Angela Rinn ist habilitierte evangelische Theologin, Mitglied der EKD-Synode und Pfarrerin in Mainz-Gonsenheim. Unter dem Namen Vera Bleibtreu schreibt sie Krimis. © Harald Oppitz/KNA

Entdeckt habe ich sie, als ich in der Sakristeikommode nach einer Taufkerze suchte. Sie tarnte sich als etwas, was wir in unserer Familie immer als "Krusch-Schale" bezeichnet haben, also eine Schale, in der sich Reißzwecken, Pfennige aus D-Mark-Zeiten, Schnürsenkel und Heftklammern ein trautes Stelldichein geben. In der Krusch-Schale aus der Sakristeikommode hatte sich das angesammelt, was in einer Kirche so anfällt: Münzen aus fremden Ländern, die jemand in die Kollekte geworfen hat, Teelichte, Knöpfe und vergessene Lesebrillen. Dazu ein einzelner Damenhandschuh.

Trotz dieser Tarnung habe ich sofort gesehen, dass es sich um eine Silberschale handelt, das jahrelange Besuchen von Flohmärkten zahlt sich eben aus. Ich kippte den Inhalt der Schale auf den Tisch der Sakristei und entdeckte eine eingravierte Taube auf dem Boden der Schale, der Rand mit einer erhabenen Schrift ließ ertastend die Inschrift "Lasset die Kindlein zu mir kommen" erkennen. Ich ahnte schon, was sich wenig später als Gewissheit herausstellte, nachdem die Küsterin sich erbarmt und die Schale einer gründlichen Politur unterzogen hatte: Ich hatte die erste Taufschale unserer Kirchengemeinde entdeckt! Eine milde Gabe der Frauenhilfe aus Wiesbaden (ausgerechnet!) an die damals arme kleine neu gegründete evangelische Gemeinde in Gonsenheim. "1885" stand als Datum auf der Rückseite. 1902 wurde die Kirche gebaut und bekam ein festgemauertes Taufbecken. Die Schale von 1885 wanderte in die Schublade in der Sakristei, und irgendwann legte jemand den ersten Knopf und die erste Fremdmünze hinein. Die Schale geriet in Vergessenheit.

Bis zu diesem Tag mehr als einhundert Jahre später, als ich auf der Suche nach einer Taufkerze war. So ein bisschen wie bei "Dornröschen". Und ich war der Prinz! Der zudem einen neuen Einsatzort für das gute Stück fand. Denn in den letzten hundert Jahren hatte die Gemeinde nicht nur eine Kirche, sondern auch ein Gemeindehaus mit Gottesdienstraum gebaut. Bisher hatten viele Familien die Kirche für die Taufgottesdienste bevorzugt. Aber das änderte sich nun. Ich zeige nämlich den Eltern unsere Taufschale.

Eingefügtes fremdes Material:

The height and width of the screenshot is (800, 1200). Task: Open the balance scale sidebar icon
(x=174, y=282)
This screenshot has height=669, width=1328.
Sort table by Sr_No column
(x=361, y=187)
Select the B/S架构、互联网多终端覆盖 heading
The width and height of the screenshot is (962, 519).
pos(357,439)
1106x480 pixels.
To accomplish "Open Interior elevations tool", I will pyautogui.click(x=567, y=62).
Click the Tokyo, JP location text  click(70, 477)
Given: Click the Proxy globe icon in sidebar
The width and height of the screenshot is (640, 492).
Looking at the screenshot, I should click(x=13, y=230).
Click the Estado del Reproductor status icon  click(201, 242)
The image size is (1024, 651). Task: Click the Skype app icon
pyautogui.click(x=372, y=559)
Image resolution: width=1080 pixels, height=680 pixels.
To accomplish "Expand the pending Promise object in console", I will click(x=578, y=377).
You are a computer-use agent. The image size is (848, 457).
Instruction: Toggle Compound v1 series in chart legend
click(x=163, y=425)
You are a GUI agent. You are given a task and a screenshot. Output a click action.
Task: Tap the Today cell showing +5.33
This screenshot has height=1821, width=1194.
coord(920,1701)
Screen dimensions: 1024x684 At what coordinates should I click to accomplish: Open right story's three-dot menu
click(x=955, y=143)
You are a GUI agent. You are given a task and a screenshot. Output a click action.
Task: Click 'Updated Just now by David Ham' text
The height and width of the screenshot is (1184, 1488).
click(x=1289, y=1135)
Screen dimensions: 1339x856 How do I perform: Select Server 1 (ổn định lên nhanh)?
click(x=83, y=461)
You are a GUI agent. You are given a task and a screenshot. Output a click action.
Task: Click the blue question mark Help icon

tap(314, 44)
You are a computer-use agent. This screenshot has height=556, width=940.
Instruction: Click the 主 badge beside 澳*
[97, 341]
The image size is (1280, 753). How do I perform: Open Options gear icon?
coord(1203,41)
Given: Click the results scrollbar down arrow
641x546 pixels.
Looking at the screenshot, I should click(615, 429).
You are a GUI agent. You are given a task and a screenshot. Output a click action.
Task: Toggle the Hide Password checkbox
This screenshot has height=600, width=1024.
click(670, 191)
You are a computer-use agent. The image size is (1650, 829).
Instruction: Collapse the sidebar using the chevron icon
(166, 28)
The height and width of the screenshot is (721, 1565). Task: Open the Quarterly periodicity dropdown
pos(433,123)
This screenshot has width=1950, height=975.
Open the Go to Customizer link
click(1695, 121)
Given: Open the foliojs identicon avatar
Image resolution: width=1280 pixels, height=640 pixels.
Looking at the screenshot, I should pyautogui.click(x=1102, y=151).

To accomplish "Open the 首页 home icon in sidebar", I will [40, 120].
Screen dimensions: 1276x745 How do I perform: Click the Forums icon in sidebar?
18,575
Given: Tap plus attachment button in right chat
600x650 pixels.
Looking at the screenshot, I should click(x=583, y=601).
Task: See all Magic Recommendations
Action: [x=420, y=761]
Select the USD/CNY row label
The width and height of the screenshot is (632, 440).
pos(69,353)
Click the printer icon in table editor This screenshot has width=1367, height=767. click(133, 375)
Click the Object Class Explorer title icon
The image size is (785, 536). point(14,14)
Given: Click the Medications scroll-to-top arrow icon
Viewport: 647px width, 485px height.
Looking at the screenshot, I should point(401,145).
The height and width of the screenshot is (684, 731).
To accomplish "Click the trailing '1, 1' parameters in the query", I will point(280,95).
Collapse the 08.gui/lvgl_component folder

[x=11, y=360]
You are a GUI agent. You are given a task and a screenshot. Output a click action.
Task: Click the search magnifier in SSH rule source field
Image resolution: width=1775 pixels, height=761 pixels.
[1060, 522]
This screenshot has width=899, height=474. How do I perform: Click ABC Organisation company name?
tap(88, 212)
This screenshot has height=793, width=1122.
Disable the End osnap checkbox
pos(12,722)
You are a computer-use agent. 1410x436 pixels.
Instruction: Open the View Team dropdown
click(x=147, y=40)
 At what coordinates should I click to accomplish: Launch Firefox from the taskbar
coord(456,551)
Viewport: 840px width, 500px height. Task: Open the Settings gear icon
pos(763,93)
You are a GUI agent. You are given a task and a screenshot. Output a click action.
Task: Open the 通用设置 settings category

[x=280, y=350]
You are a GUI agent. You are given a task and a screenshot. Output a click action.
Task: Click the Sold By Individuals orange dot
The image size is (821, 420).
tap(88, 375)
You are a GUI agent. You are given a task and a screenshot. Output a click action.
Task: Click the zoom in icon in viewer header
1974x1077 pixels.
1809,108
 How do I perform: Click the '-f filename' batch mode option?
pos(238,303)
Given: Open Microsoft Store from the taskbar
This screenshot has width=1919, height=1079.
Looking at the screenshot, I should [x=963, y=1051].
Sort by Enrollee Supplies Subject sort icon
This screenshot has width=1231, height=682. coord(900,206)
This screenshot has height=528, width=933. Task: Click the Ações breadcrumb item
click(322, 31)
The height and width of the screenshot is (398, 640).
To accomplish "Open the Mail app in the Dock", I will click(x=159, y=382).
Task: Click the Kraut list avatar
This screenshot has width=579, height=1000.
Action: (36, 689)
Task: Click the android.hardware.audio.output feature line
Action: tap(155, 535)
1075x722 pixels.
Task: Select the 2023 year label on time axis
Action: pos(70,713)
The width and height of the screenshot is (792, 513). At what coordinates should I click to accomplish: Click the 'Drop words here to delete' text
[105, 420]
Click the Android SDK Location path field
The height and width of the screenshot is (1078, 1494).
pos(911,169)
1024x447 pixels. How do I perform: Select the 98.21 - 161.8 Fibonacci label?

Es ist immer wieder ähnlich: Ganz vorsichtig fahren die Menschen mit dem Finger die Schriftzeichen am Rand nach, die Kinder entdecken die Taube auf dem Boden, und fast ehrfürchtig lesen die Erwachsenen die Inschrift: "Der Diasporagemeinde in Gonsenheim. 1885". "Wirklich so alt! Und wir dürfen unser Kind mit ihr taufen lassen!"

Richtig stolz schauen die Eltern dann ihre Kinder und die Schale an. Es ist, als adele die alte Schale die bevorstehende Taufe. Eine über hundertjährige Tradition wird fortgesetzt! Die Schale ist ja sogar älter als die Kirche! Neulich sagte eine Kirchenvorsteherin hoffnungsvoll: "Dann bin ich ja auch mit dieser Schale getauft worden, meine Taufe fand im Gemeindehaus statt!" Ich musste sie enttäuschen – die Dame ist doch deutlich jünger als einhundertfünfzehn Jahre.